Comment by tennysont
Fun to see talk of "a compiler for DNA"---I've been hoping for that for a long time.
I have to admit, at a _glance_ this feels like a promising idea with few results and lots of marketing. I'll try to be clear about my confusion, feel free to explain if I'm off base.
- There's not a lot of talk of your "ground truth" for evaluations. Are you using mRNABench?
- Has you mRNABench paper been peer reviewed? You linked a preprint. (I know paper submission can be touch or stressful, and it's a superficial metric to be judged on!)
- Do any of your results suggest that this foundation model might be any good on out of sequence mRNA sequences? If not, then is the (current) model supposed to predict properties of natural mRNA sequences rather than of synthetic mRNA sequences?
- Did a lot mRNA sequences have experimental verification of their predicted properties? At a quick glance, I see this 66 number in the paper---but I truly have no idea.
I'm super happy to praise both incremental progress and putting forth a vision, I just also want to have a clear understanding of the current state-of-the-art as well!
> ground truth
Hey yes, the ground truth for our evaluations is measured experimental data. Our models are benchmarked using mRNABench, which aggregates results from high-throughput wet lab experiments.
Our goal, however, is to move beyond predicting existing experimental outcomes. We intend to design novel sequences and validate their function in our own lab. At that stage, the functional success of the RNA we design will become the ground truth.
> peer reviewed?
Both mRNA bench and Orthrus are in submission (at a big ML conference and a big name journal) - unfortunately the academic systems move slow but we're working on getting them out there.
> synthetic mRNA sequences
I think you're asking on generalizing out of distribution to unnatural sequences. There are two ways that we do this: (1) There are these screens called Massively Parallel Reporter Assays (MPRAs) and we eval for example on https://pubmed.ncbi.nlm.nih.gov/31267113/
Here all the sequences are synthetic and randomly designed and we do observe generalization. Ultimately it depends on the problem that we're tackling: some tasks like gene therapy design require endogenous sequences.
(2) The other angle is variant effect prediction (VEP). It can be thought of as a counterfactual prediction problem where you ask the model whether a small change in the input predicts a large change in the output. This is a good example of the study (https://www.biorxiv.org/content/10.1101/2025.02.11.637758v2)
> experimental verification of their predicted properties
all our model evaluations are predictions of experimental results!

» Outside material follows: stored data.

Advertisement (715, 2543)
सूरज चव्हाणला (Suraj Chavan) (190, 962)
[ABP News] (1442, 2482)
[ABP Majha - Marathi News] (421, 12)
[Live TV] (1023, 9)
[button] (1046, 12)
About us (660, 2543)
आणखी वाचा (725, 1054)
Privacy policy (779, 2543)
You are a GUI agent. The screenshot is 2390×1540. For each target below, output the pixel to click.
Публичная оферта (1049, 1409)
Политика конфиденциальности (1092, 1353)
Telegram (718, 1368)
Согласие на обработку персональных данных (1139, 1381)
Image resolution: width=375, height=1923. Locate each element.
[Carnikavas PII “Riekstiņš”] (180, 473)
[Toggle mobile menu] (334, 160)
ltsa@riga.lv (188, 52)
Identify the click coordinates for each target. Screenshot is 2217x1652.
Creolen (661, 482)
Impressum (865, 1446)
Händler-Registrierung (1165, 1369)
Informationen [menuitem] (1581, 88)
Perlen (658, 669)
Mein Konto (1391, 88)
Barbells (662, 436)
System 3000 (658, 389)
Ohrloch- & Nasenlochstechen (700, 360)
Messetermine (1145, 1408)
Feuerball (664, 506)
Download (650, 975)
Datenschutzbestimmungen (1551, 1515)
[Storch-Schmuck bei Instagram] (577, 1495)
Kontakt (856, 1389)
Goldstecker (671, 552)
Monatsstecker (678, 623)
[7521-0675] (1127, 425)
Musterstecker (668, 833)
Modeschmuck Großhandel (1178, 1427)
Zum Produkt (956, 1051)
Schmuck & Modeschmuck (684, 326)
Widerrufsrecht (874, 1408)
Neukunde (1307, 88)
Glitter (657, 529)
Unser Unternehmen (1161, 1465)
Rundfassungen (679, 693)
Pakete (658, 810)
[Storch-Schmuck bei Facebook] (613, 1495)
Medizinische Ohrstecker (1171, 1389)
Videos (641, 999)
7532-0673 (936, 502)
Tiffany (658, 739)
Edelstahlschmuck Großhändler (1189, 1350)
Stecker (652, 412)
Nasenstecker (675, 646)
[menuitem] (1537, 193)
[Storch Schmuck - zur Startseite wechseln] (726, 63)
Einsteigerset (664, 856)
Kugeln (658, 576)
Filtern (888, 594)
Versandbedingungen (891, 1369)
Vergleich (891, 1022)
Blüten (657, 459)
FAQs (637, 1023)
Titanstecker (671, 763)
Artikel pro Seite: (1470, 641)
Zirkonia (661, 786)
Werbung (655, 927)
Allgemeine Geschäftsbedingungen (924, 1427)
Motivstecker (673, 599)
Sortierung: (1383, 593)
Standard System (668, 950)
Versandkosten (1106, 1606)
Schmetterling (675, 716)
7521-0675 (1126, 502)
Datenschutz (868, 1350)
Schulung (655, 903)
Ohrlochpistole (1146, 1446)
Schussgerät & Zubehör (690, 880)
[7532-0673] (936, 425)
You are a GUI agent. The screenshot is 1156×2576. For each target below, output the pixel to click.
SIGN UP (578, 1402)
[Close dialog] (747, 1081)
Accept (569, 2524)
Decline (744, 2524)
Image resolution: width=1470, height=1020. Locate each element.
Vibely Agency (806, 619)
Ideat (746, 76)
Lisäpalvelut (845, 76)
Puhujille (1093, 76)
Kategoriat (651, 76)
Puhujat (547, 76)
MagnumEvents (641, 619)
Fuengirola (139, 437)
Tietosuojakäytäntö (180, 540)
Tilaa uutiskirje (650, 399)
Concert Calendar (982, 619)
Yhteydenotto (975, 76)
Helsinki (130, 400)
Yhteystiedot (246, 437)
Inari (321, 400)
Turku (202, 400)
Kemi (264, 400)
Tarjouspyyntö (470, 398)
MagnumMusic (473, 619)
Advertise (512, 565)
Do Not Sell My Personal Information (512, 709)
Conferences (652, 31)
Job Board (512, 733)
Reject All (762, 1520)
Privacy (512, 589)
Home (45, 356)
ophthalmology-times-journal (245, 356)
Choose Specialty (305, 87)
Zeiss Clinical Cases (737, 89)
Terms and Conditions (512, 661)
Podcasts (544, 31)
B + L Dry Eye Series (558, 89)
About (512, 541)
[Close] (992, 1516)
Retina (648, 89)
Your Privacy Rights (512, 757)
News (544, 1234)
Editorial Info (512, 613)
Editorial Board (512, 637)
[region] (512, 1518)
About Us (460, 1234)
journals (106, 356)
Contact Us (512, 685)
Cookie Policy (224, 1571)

The datasets we use are collections of wet lab measurements, so the model is constantly benchmarked against ground-truth biology.
The evaluation method involves fitting a linear probe on the model's learned embeddings to predict the experimental signal. This directly tests whether the model's learned representation of an RNA sequence contains a linear combination of features that can predict its measured biological properties.
Thanks for the feedback I understand the caution around pre-prints. We believe a self-supervised learning approach is well-suited for this problem because it allows the model to first learn patterns from millions of unlabeled sequences before being fine-tuned on specific, and often smaller, experimental datasets.